Une première grève pour le climat prévue le 15 mars au Québec

Les étudiants veulent presser le gouvernement à mettre en œuvre un plan de lutte contre les changements climatiques nettement plus ambitieux.
Photo: Alexandre Shields Le Devoir Les étudiants veulent presser le gouvernement à mettre en œuvre un plan de lutte contre les changements climatiques nettement plus ambitieux.

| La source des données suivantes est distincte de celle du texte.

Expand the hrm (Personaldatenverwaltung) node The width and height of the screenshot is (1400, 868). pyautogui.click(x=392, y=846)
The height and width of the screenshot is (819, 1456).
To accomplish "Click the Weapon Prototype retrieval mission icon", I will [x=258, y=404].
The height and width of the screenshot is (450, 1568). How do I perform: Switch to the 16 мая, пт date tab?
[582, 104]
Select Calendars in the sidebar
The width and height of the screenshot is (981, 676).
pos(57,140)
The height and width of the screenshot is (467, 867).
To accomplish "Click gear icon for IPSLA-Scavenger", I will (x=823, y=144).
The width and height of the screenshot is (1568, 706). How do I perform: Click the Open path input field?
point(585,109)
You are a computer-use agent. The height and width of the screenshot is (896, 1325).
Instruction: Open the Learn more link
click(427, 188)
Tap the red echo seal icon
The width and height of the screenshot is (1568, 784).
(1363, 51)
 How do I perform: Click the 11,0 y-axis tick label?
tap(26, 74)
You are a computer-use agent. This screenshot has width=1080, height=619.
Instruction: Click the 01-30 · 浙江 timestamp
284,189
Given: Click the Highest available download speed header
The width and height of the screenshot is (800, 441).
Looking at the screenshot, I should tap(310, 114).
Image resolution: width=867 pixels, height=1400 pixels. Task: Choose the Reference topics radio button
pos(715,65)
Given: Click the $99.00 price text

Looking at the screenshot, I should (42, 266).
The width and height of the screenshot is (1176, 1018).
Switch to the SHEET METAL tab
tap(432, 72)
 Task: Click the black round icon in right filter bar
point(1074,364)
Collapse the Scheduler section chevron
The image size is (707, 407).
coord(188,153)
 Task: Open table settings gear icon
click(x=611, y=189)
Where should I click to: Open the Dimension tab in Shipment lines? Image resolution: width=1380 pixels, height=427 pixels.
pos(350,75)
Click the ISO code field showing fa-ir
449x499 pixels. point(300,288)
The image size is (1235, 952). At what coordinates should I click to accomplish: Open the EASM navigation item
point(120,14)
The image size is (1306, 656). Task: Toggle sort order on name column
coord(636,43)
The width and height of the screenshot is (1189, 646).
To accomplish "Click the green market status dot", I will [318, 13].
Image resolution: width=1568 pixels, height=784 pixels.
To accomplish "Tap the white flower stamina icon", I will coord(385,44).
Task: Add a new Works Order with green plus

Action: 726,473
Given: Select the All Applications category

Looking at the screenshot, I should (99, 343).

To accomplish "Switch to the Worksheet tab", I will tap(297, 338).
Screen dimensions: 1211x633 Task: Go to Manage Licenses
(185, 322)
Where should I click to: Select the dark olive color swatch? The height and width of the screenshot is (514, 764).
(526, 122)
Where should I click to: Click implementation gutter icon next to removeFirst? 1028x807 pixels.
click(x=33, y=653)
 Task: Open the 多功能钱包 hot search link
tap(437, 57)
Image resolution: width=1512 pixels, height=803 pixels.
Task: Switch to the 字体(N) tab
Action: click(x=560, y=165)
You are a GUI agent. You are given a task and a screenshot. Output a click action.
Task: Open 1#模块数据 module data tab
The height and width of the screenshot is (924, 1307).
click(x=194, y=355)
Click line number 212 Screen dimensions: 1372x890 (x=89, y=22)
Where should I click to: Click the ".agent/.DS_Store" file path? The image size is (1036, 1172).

À l’instar de mouvements lancés dans différents pays, des étudiants du Québec comptent organiser ici la première grève étudiante pour le climat. Ils veulent ainsi presser le gouvernement de mettre en œuvre un plan de lutte contre les changements climatiques nettement plus ambitieux.

Le collectif « La Planète s’invite à l’Université », qui espère mobiliser des jeunes collégiens et des étudiants universitaires pour un débrayage d’une journée, regroupe pour le moment des étudiants de l’Université du Québec à Montréal, de l’École de technologie supérieure, de l’Université Concordia, de l’Université McGill, de l’Université de Québec à Chicoutimi et l’Université Laval à Québec.

Des collégiens se sont également joints à leur mouvement, qui espère rallier les Québécois autour d’un « front commun pour l’environnement », a dit vendredi l’un des instigateurs de l’initiative, Louis Couillard. Il s’est d’ailleurs dit persuadé que l’appel à la grève du 15 mars n’est qu’« un premier pas » vers un mouvement plus vaste.

Pourquoi avoir choisi de lancer un appel à une grève ? « La grève est pertinente puisque c’est uniquement en établissant un rapport de force suffisant que le gouvernement et les établissements scolaires nous écouteront. Les grèves dérangent : elles ne peuvent pas être ignorées », a fait valoir M. Couillard, en rappelant que des débrayages sont prévus ailleurs dans le monde le 15 mars.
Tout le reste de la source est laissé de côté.